DPLA continues to expand our network and collections rapidly. At present, we have over 15 million resources from 2,200 contributing institutions throughout the country. Our network is currently comprised of 17 Content Hubs and 25 Service Hubs. This year we accepted applications for new Service Hubs from Mississippi, Oklahoma, Florida, Montana and Ohio. We also announced an important partnership with the Library of Congress as a Content Hub, and saw the first of many Library of Congress collections go live in DPLA.
In addition to partnership and collection growth, DPLA was pleased to be a key partner in the launch of RightsStatements.org, standardized statements to express copyright status for digital objects. With the launch of these statements, we have asked the DPLA network to begin implementing RightsStatements.org statements in their metadata.
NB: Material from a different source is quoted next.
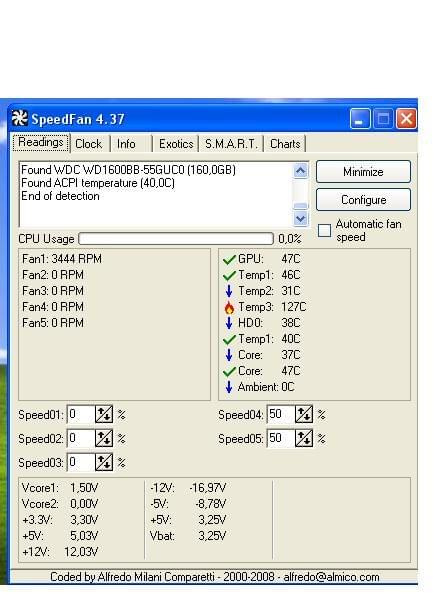Viewport: 435px width, 597px height.
Task: Click the flame icon next to Temp3
Action: click(229, 307)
In the coming weeks, you will begin to see these standardized statements appear in the DPLA portal and through our API. In the coming months, we will add features that will allow users to find materials based on their rights status, a critical step toward greater use and reuse.
DPLA has been thrilled with the major impact of its partnership to help in-need children to gain access to ebooks. The Open eBooks initiative announced in the fall that over 1 million books had been read by those children in just the first nine months, and hundreds of thousands of additional books have been read since then. Recently, we have just received a major grant from the Alfred P. Sloan Foundation to accelerate our efforts to provide broad access to ebooks. That work will involve a significant increase in our activities along with our partners in 2017 and beyond, something that we have begun to discuss here at ALA Midwinter.
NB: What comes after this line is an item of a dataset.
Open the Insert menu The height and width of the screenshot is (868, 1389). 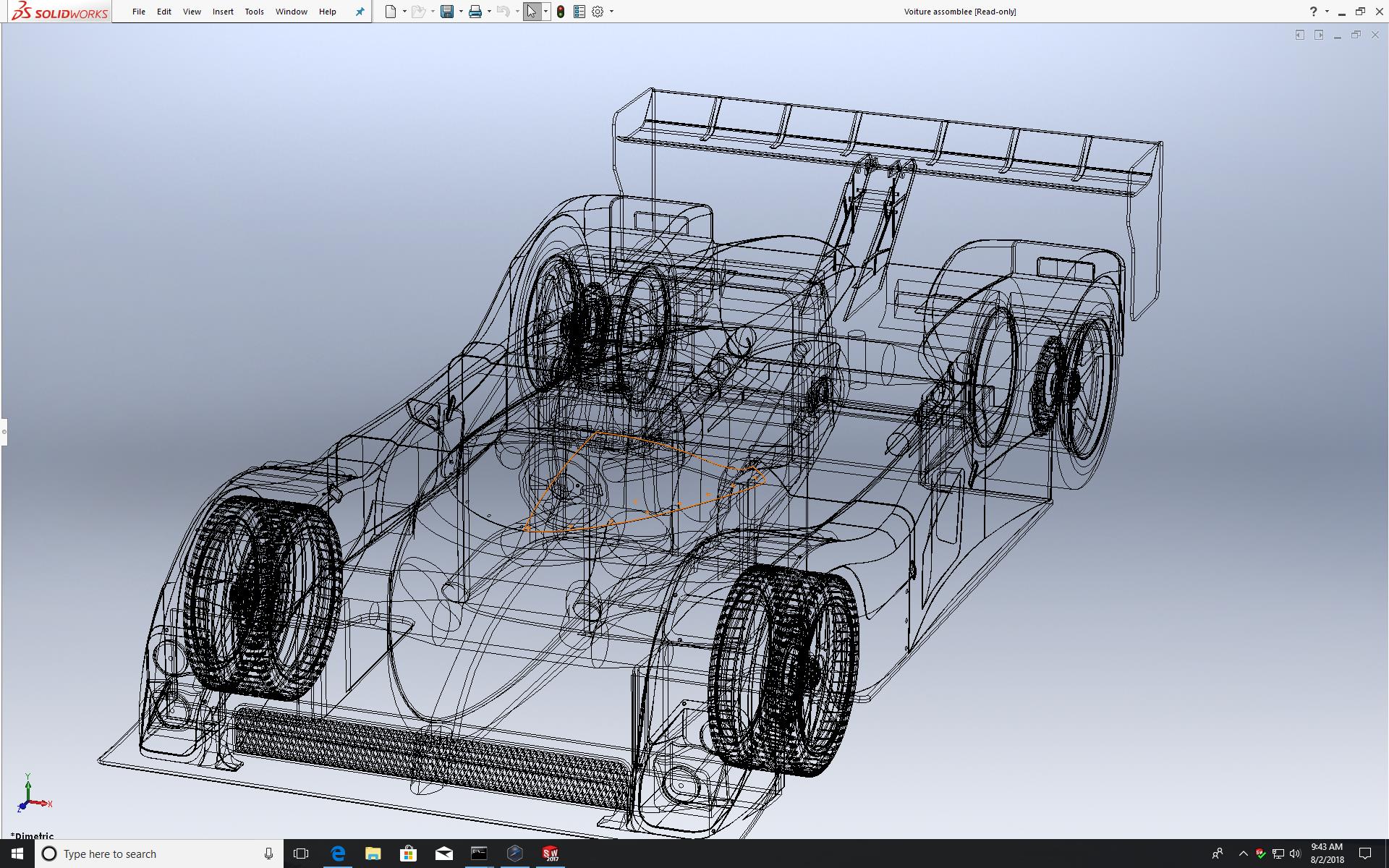pyautogui.click(x=223, y=12)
The education-oriented part of our site has grown substantially over the last year, as has its impact. We now have 100 primary source sets of curated materials drawn from our thousands of contributing institutions, and hundreds of thousands of students and teachers have taken advantage of those sets over the past year.
Another partnership, with Stanford and DuraSpace, has pushed forward on a next-generation repository and aggregation service that should help our Hubs and many others working with cultural heritage materials. Formerly called Hydra-in-a-Box and now with the snazzier name Hyku, this Hydra-based software will see important milestones in 2017, including the first pilots with our partners.
To assist our Hubs in the on-boarding process and in continuing partnership with DPLA, Kelcy Shepherd joined the DPLA staff in August. Also in the fall Michael Della Bitta joined us as our new Director of Technology, and he has already started to streamline and accelerate some of the core technologies in our ingest process and platform. And just this week, Arielle Perry became our program assistant, helping our organization and community with logistics, communication, and event planning.
Finally, speaking of events, registration for our annual meeting of the DPLA community and those who care about maximizing access to our shared culture, DPLAfest 2017, is now open. This fourth major gathering will take place on April 20-21, 2017 in Chicago at Chicago Public Library’s Harold Washington Library Center. The hosts for DPLAfest 2017 include Chicago Public Library, the Black Metropolis Research Consortium, Chicago Collections, and the Reaching Across Illinois Library System (RAILS). We do hope you join us in Chicago on the fourth anniversary of our launch!